Absicherung des Rückrufkostenrisikos – Erweitern Sie Ihren Versicherungsschutz
Über eine individuelle Police sind Vermögensschäden versicherbar, wenn ein Rückruf durchgeführt wurde.
Gründe sind festgestellte oder nach objektiven Tatsachen (z. B. Stichprobenbefunde) vermutete Mängel von Erzeugnissen oder aufgrund behördlicher Anordnung zur Vermeidung von Personen- und Sachschäden.
Versicherbar sind der Fremdrückruf und/oder der Eigenrückruf.
Informationen über konkrete aktuelle Rückrufaktionen sind im Internet abrufbar unter: www.produktrueckrufe.de
Beim Rückruf von vielleicht gefährlichen Produkten geht es nicht um Schadenersatz, sondern um Schadenverhütung. Gesetzliche Vorschriften, die den Hersteller oder Händler zum Rückruf verpflichten, sind daher dem Recht der Gefahrenabwehr zuzurechnen.
+ + + +
— IHRE AUFGABEN —
[A] Beantworten Sie zum Text über die Rückrufkostenversicherung diese Fragen:
(i) Welche beiden Arten des Rückrufs sind versicherbar?
(ii) Unter welcher Internetadresse findet man Informationen über aktuelle Rückrufaktionen?
(iii) Welchem Rechtsbereich sind gesetzliche Vorschriften zuzurechnen, die Hersteller oder Händler zum Rückruf verpflichten?
[B] Setzen Sie den Text über die Rückrufkostenversicherung nach seinem letzten Satz mit einigen Sätzen fort.

— ANGEZEIGTE EINTRÄGE —
+ + + +
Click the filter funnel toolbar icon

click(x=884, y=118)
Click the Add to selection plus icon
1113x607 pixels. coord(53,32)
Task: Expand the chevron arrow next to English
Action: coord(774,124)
+ + + +
— IHRE ANTWORTEN —
[A]
(i) Der Fremdrückruf und/oder der Eigenrückruf.
(ii) www.produktrueckrufe.de
(iii) Dem Recht der Gefahrenabwehr.

[B]
Der BGH stellt in seinen Urteilen immer wieder klar, dass die Sicherungspflichten eines Herstellers und Quasi-Herstellers nicht mit dem Inverkehrbringen des Produktes enden: „Der Hersteller ist vielmehr verpflichtet, auch nach diesem Zeitpunkt alles zu tun, um Gefahren abzuwenden, die sein Produkt erzeugen kann. Er muss es auf noch nicht bekannte schädliche Eigenschaften hin beobachten und sich sich über seine sonstigen, eine Gefahrenlage schaffenden Verwendungsfolgen informieren. Hieraus können sich insbesondere Reaktionspflichten zur Warnung vor etwaigen Produktgefahren ergeben, wobei Inhalt und Umfang einer Warnung und auch Ihr Zeitpunkt wesentlch durch das jeweils gefährdete Rechtsgut bestimmt werden und vor allem von der Größe der Gefahr abhängig sind. Erst recht treffen den Händler solche Pflichten, sobald er erkennt oder für möglich hält, dass sein Produkt einen ihm anzulastenden Konstruktionsfehler aufweist.“
Fazit: Für Hersteller besteht die Pflicht zum Rückruf von gefährlichen Produkten und auch die Tragung der dadurch verursachten Kosten.